Assignment: Filter this material down to the lines that hold "computer", copying each one.

Supplied data:
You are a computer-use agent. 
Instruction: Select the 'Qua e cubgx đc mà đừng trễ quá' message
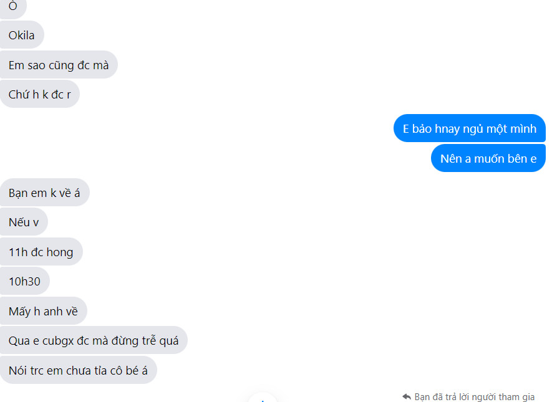pos(94,340)
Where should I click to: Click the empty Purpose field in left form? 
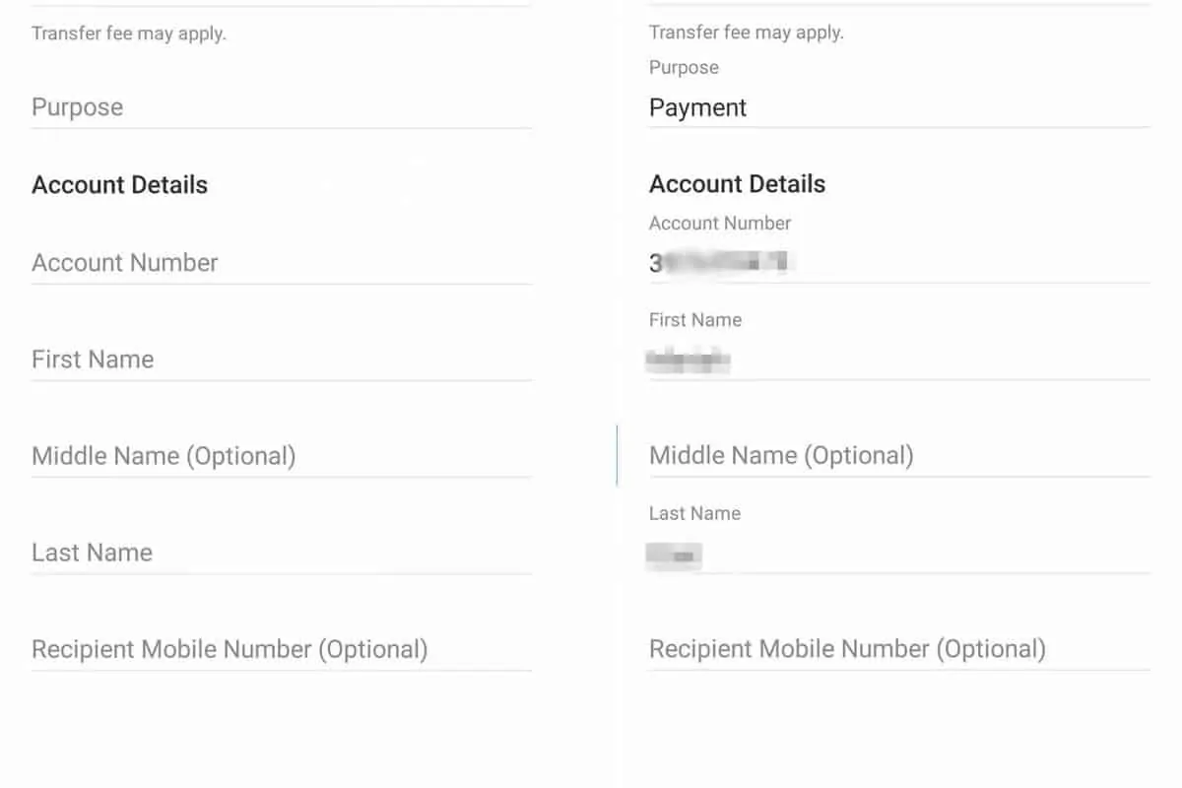coord(281,107)
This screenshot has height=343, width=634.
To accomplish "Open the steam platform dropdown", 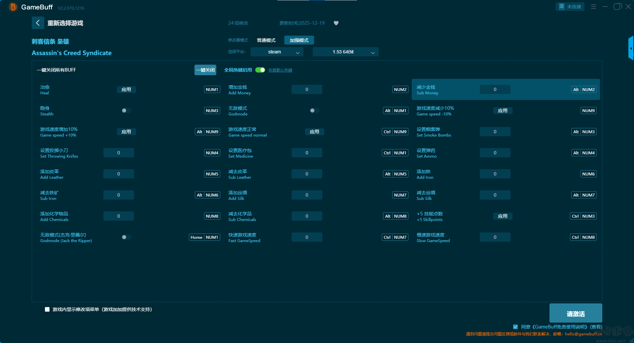I will [277, 52].
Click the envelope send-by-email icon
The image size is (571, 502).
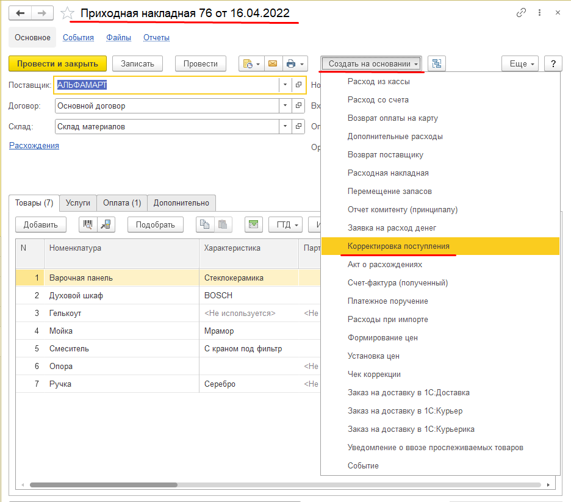[x=273, y=63]
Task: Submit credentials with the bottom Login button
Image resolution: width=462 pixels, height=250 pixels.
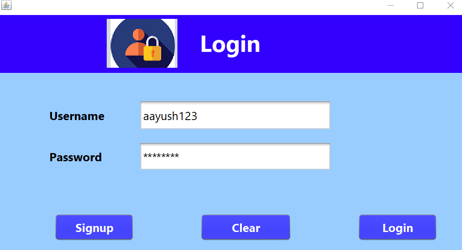Action: coord(397,227)
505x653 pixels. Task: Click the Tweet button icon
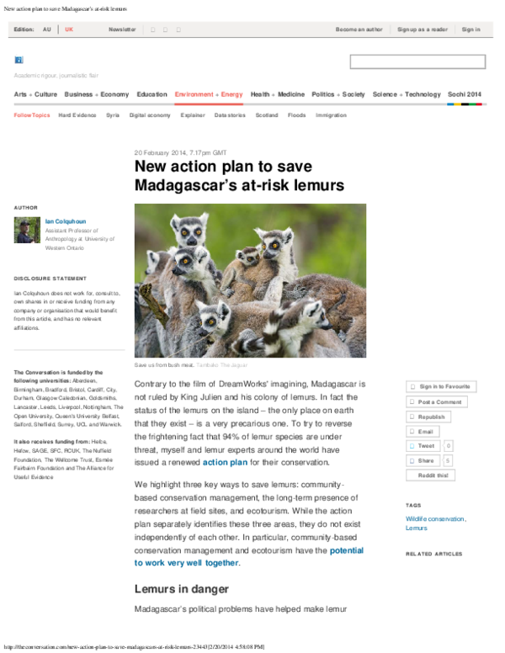coord(412,446)
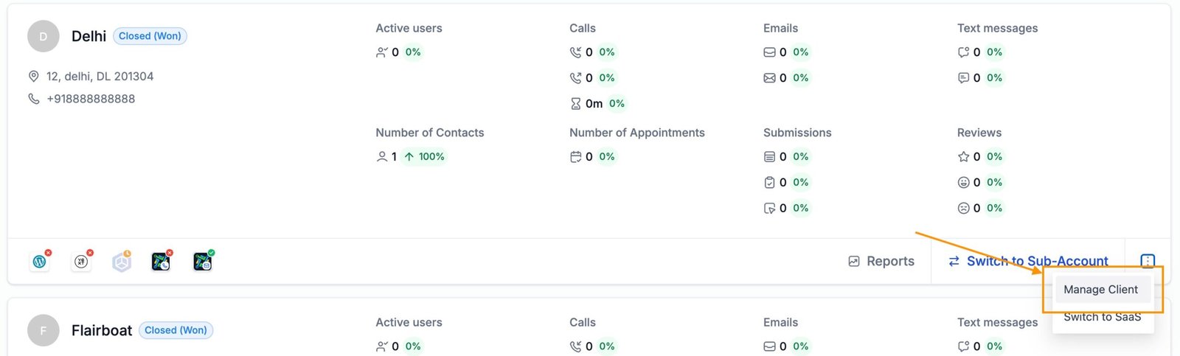Screen dimensions: 1180x356
Task: Open the three-dot menu for Delhi
Action: [x=1148, y=261]
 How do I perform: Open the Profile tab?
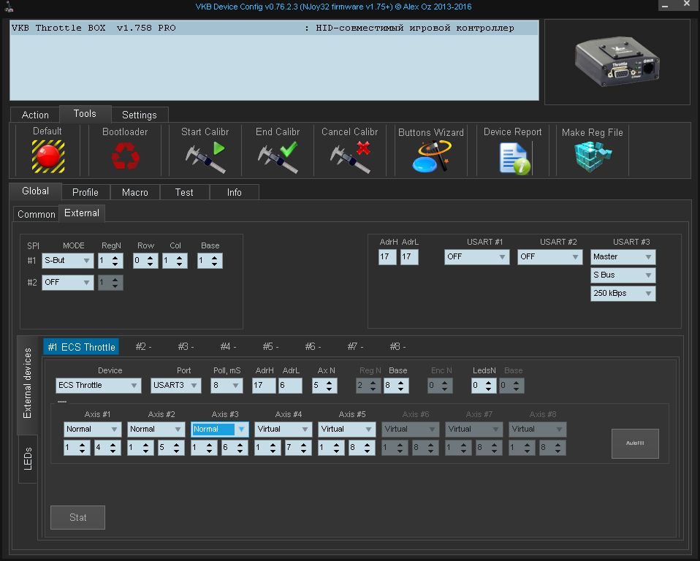(x=85, y=192)
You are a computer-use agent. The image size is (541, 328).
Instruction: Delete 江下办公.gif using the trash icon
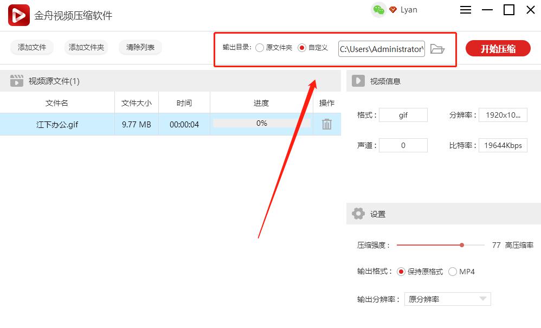tap(327, 124)
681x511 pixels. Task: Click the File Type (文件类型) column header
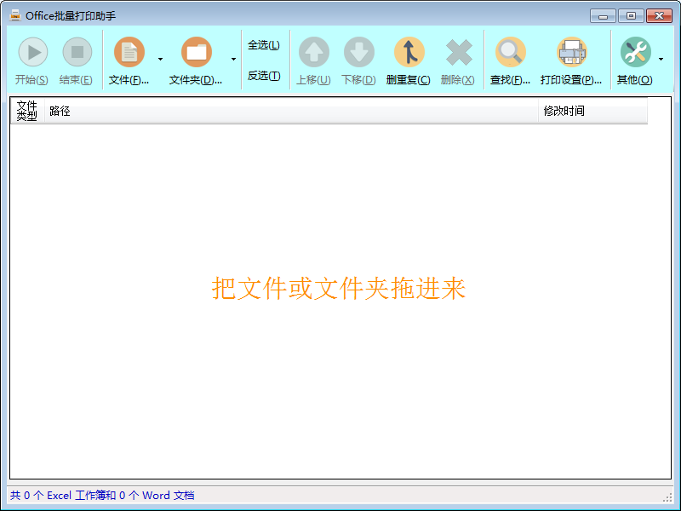[x=27, y=111]
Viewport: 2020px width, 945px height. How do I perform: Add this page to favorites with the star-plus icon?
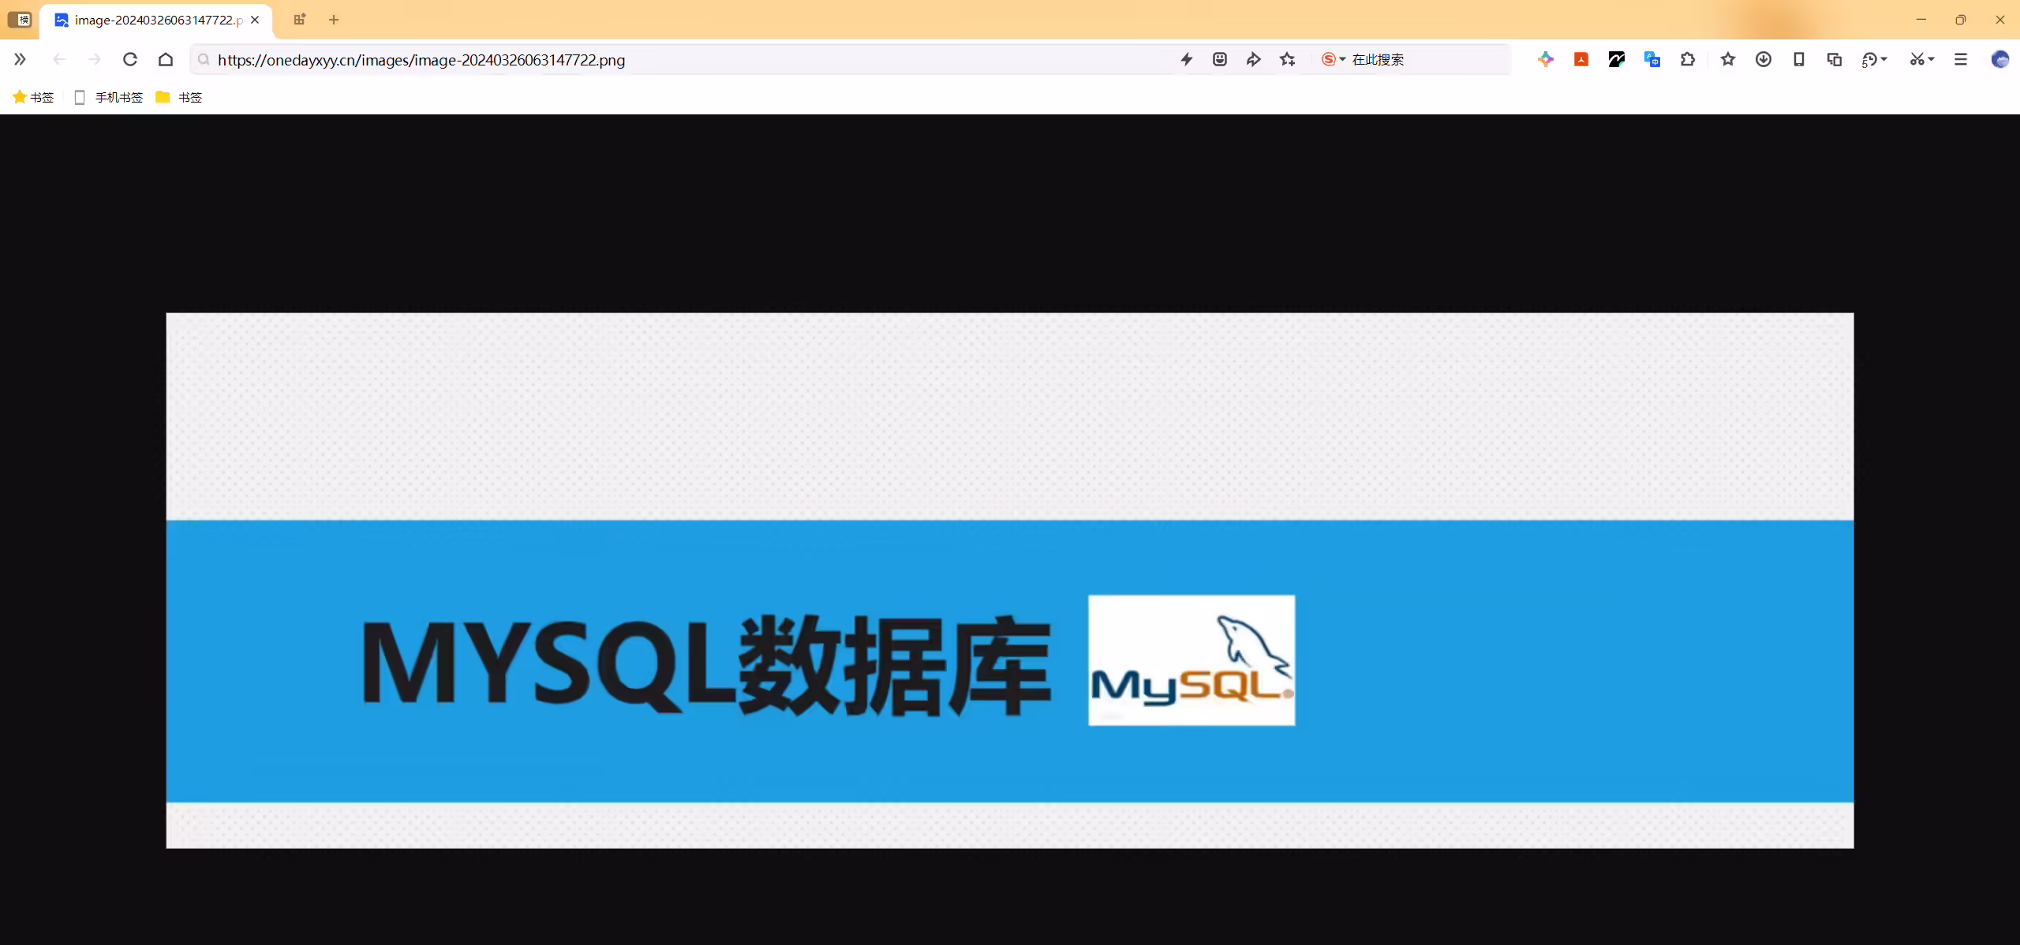click(x=1288, y=59)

Result:
You are a computer-use agent. 
You are a computer-use agent. The image size is (541, 328).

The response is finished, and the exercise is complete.